« UNE FAMILLE ORDINAIRE »

Article publié exclusivement sur Internet
entre les Lettres n° 318 et n° 319


UNE FAMILLE ODINAIRE de José Pliya. Mise en scène Hans Peter Cloos avec Roland Bertin, Christiane Cohendy, Bérangère Allaux, Laure Wolf, Mathias Bensa.
Un espace scénique surpeuplé de postes de radio, métaphore visuelle d'une époque polluée par la propagande. Une adolescente constamment présente, Véra, y raconte en jeu off, à diverses époques, cette famille dont elle est issue, dans le retour sur la mémoire des événements tragiques dont elle a été le très jeune témoin, innocent et peu conscient, mais douloureux.
En premier lieu, il y a la figure du Père, Oskar. Frustré de combat, il propulse dans cet engagement désormais hors de sa portée le fils pour qui il n'éprouve que du mépris. Mais c'est son fils…
Bon à rien, chômeur, handicapé, ce Julius s'engage dans la police spéciale nazie qui recrute à tout va ces rebuts de société qui se révéleront sur tous les fronts de redoutables sbires. Futur Boucher des enfants dans une Pologne lointaine, il s'y montrera exécuteur des basses œuvres, efficace et sans états d'âme.
Il y a la mère, Elga, prévenante et timorée, qui se réfugie dans la concoction de cuisines diverses. Mère couveuse, volontairement aveugle au monstre que son fils est devenu.
La vraie douleur revient à la bru, Dörra, épouse de ce fils qui la déserte, ne la touche plus, ne la voit même plus. Elle rêve de jeunesse, de danse, de caresses, de normalité en somme. Si grande est sa frustration qu'elle s'offre, dans une trouble réciprocité, à son beau-père cynique mais attendri par ce reste de frémissement sensuel qu'elle suscite en lui.
Témoin des cauchemars involontairement bavards qui hantent les nuits de son époux lors de ses permissions loin du front de l'horreur, elle s'abandonnera à la boisson, dans un définitif mutisme. Tout est glauque, sombre, terriblement douloureux dans cet univers raconté par l'adolescente. En contrepoint apparaît sur un écran vidéo de fond de scène la rumeur de la réalité historique, images d'archives que l'agrandissement rend floues mais d'autant plus dangereusement violentes. Tel l'écho d'un monde interdit, la musique de jazz américain sur laquelle Dörra danse ses désirs déçus résonne comme un ricanement sardonique.

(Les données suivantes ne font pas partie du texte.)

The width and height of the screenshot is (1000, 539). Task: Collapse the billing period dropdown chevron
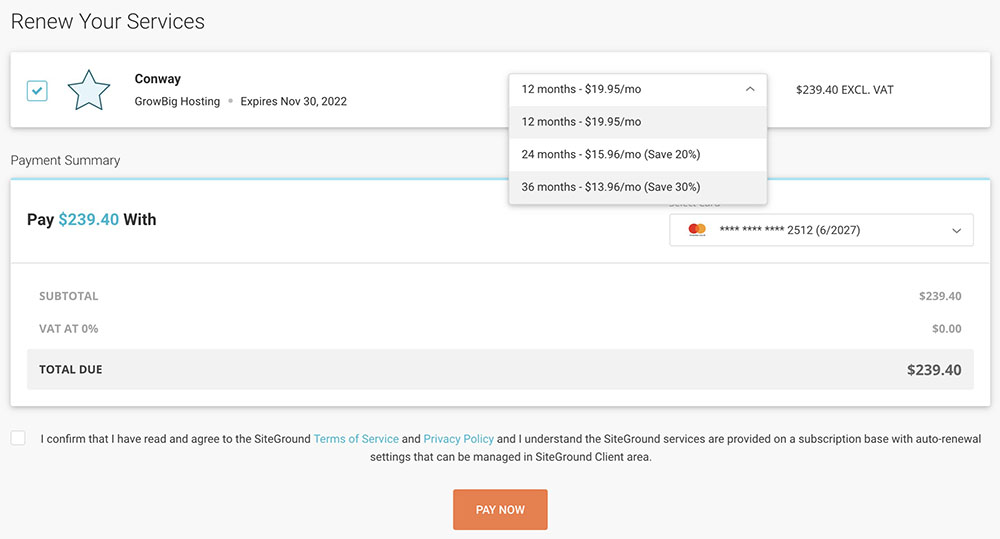coord(750,89)
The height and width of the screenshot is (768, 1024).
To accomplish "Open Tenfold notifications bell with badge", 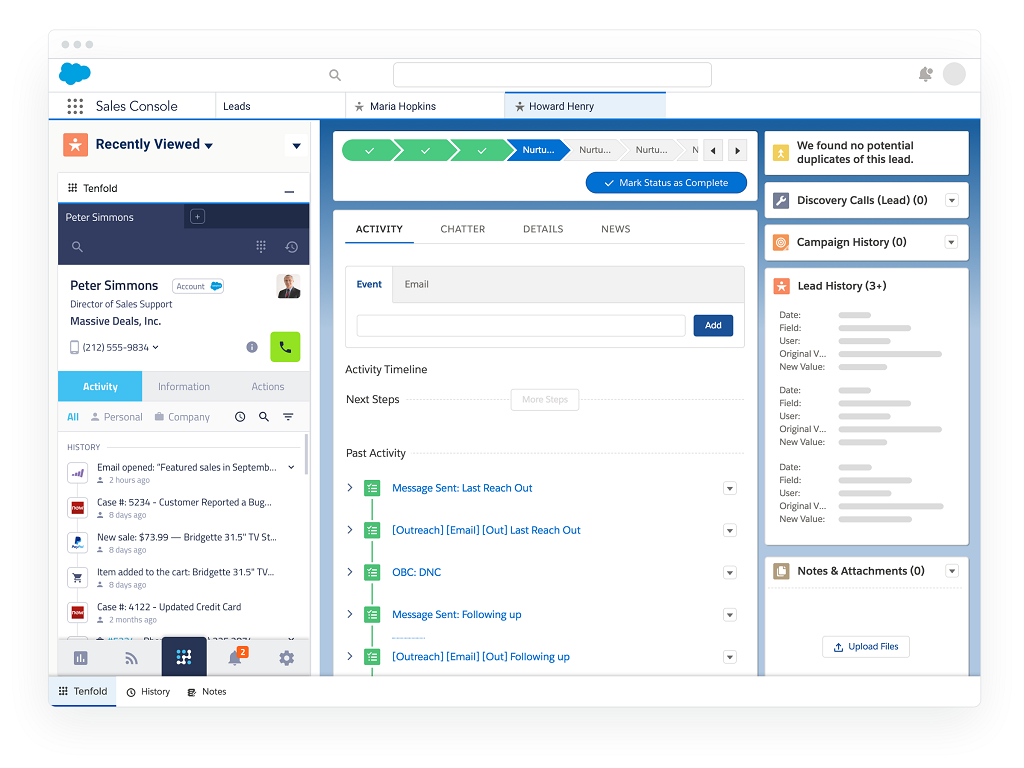I will [235, 657].
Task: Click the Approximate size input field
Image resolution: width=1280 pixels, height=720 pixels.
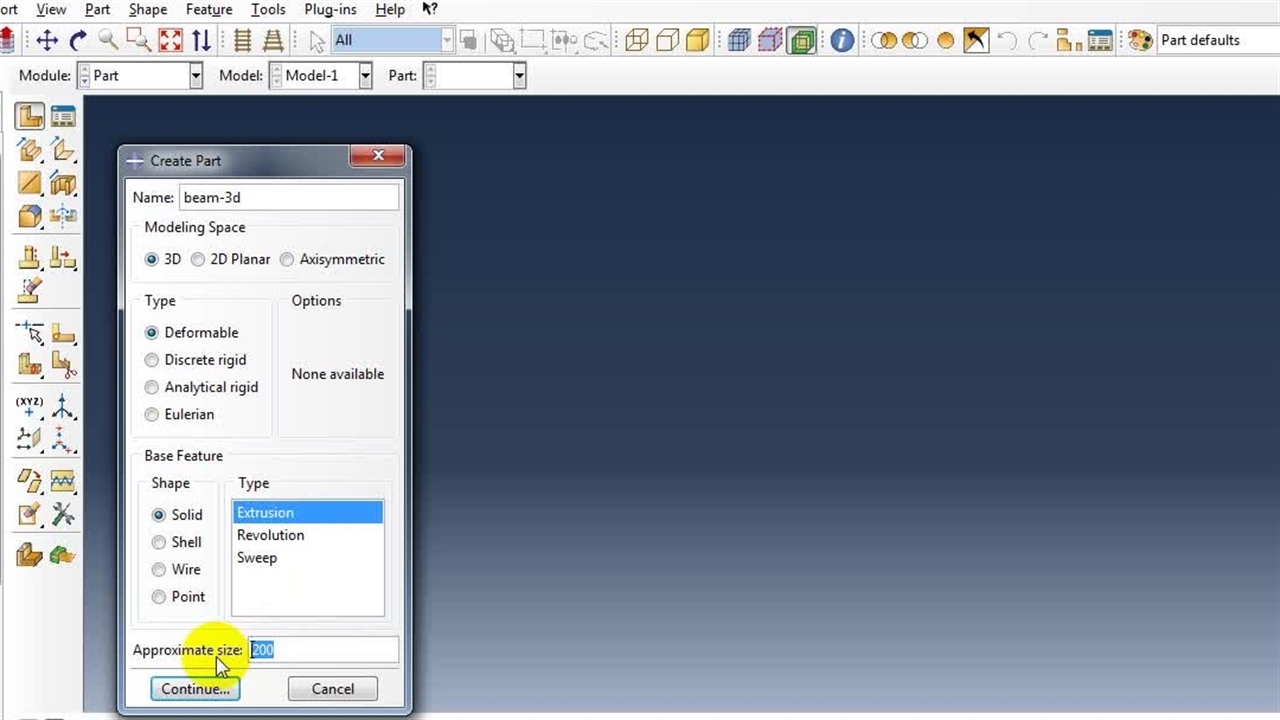Action: tap(323, 650)
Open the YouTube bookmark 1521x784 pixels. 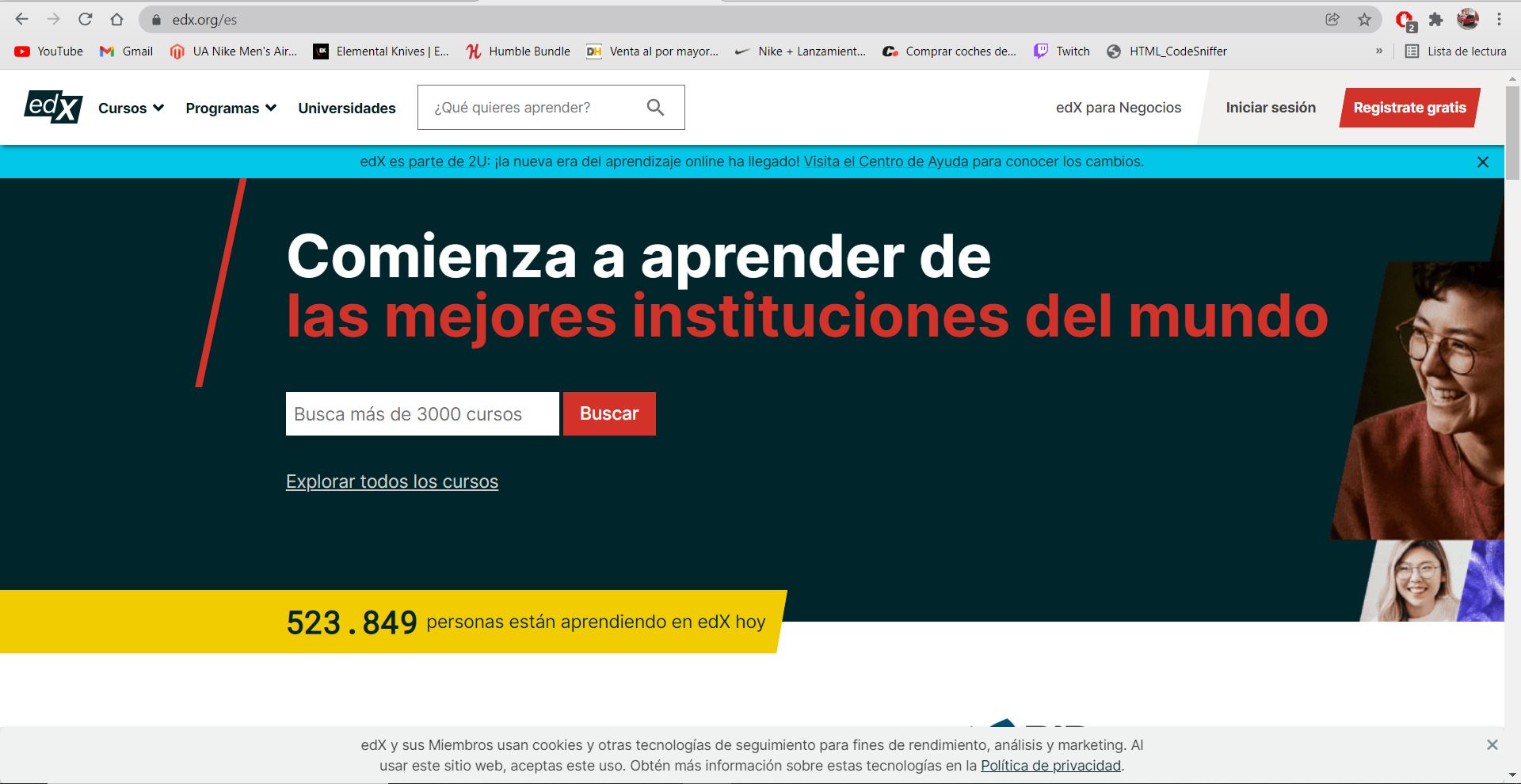click(49, 51)
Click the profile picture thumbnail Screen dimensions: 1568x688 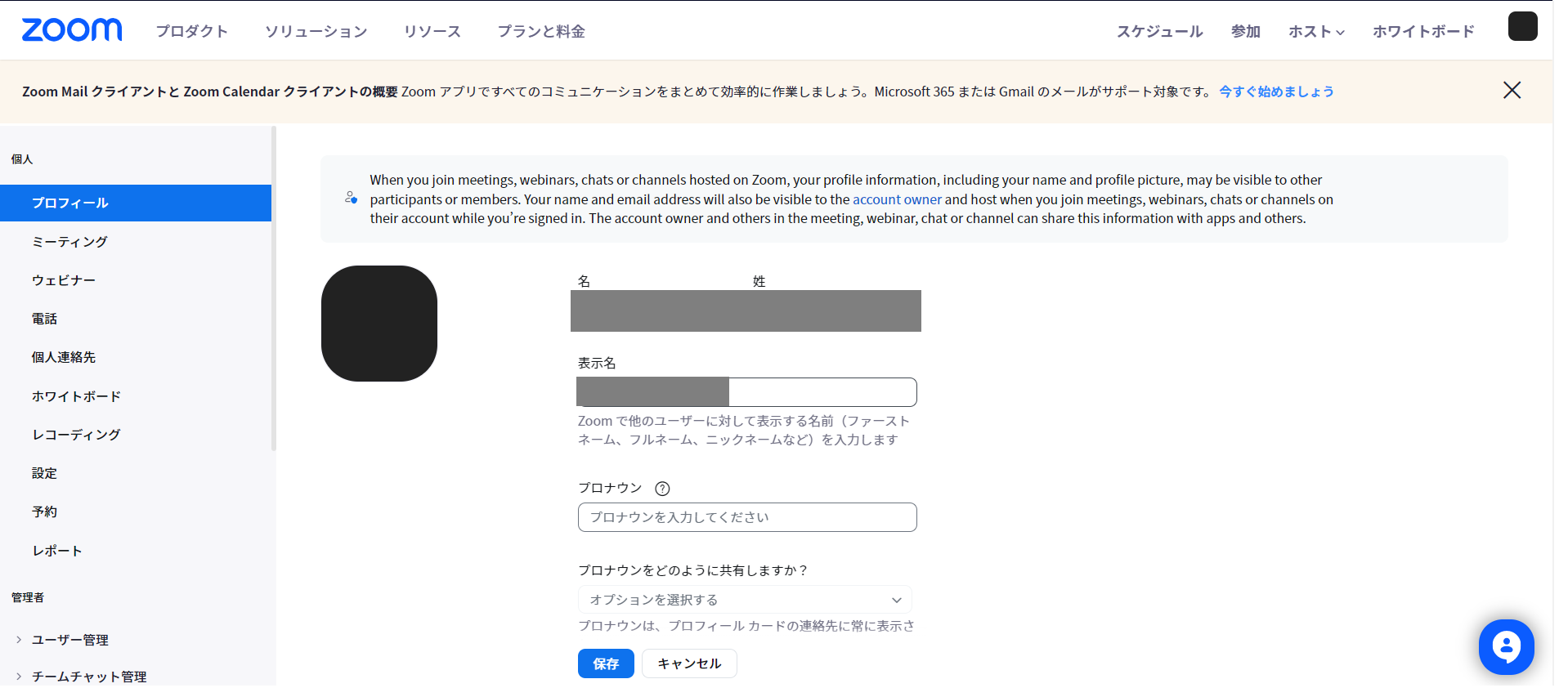[379, 324]
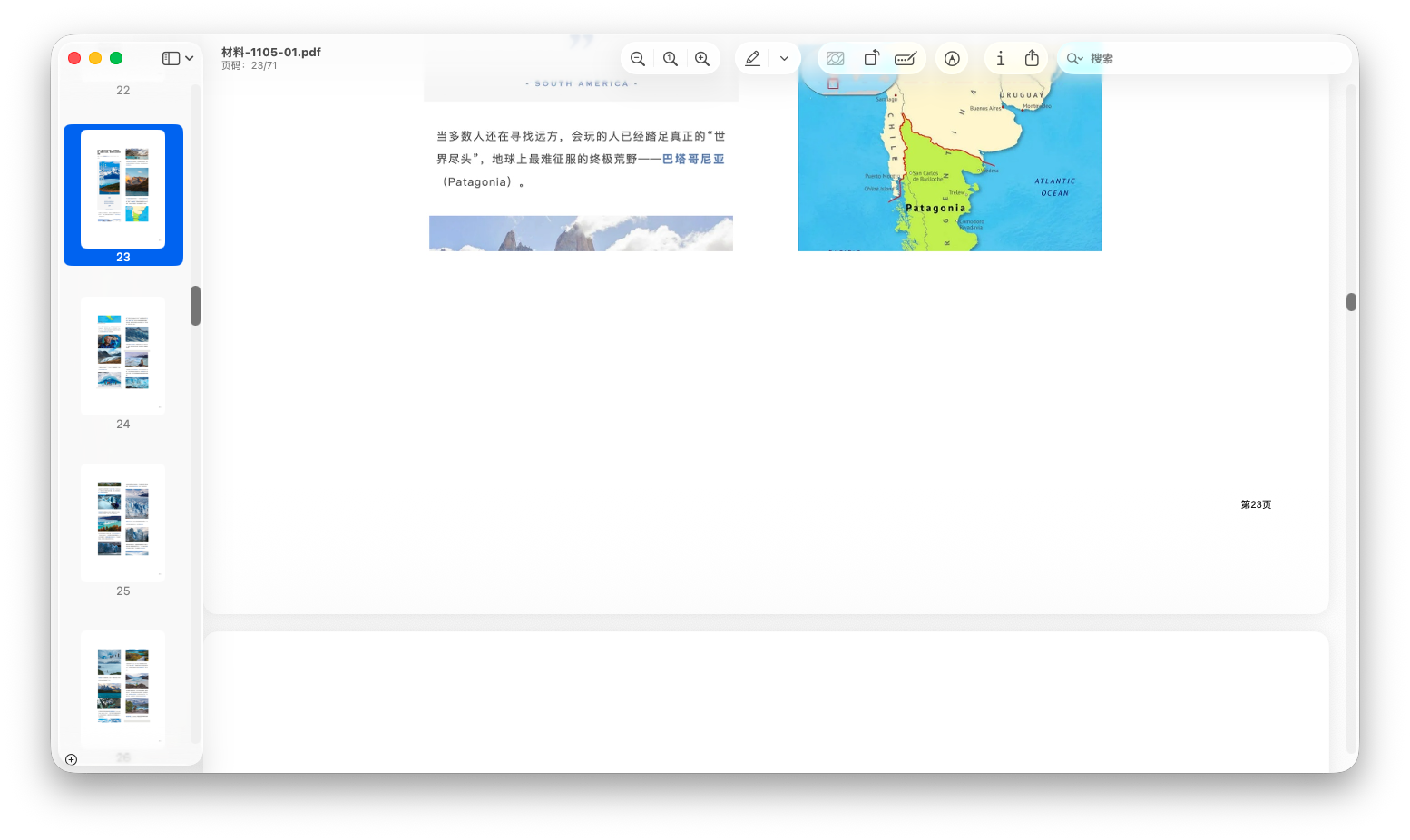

La grande qualité des acteurs, le dépouillement signifiant de la mise en espace, contribuent à donner à voir, dans la diversité des comportements, cette famille ordinaire qui aurait pu être sans histoire, mais que l'Histoire a rattrapée dans la violence insoutenable de choix qui viennent définitivement contaminer le quotidien.
Le Théâtre donne une fois de plus sa vraie dimension à une parole juste et sans complaisance sur la folie meurtrière des hommes ordinaires. D'autant plus terrifiante qu'elle est au cœur de l'actualité de toutes les époques. Théâtre de l'Est Parisien 20e. A.D.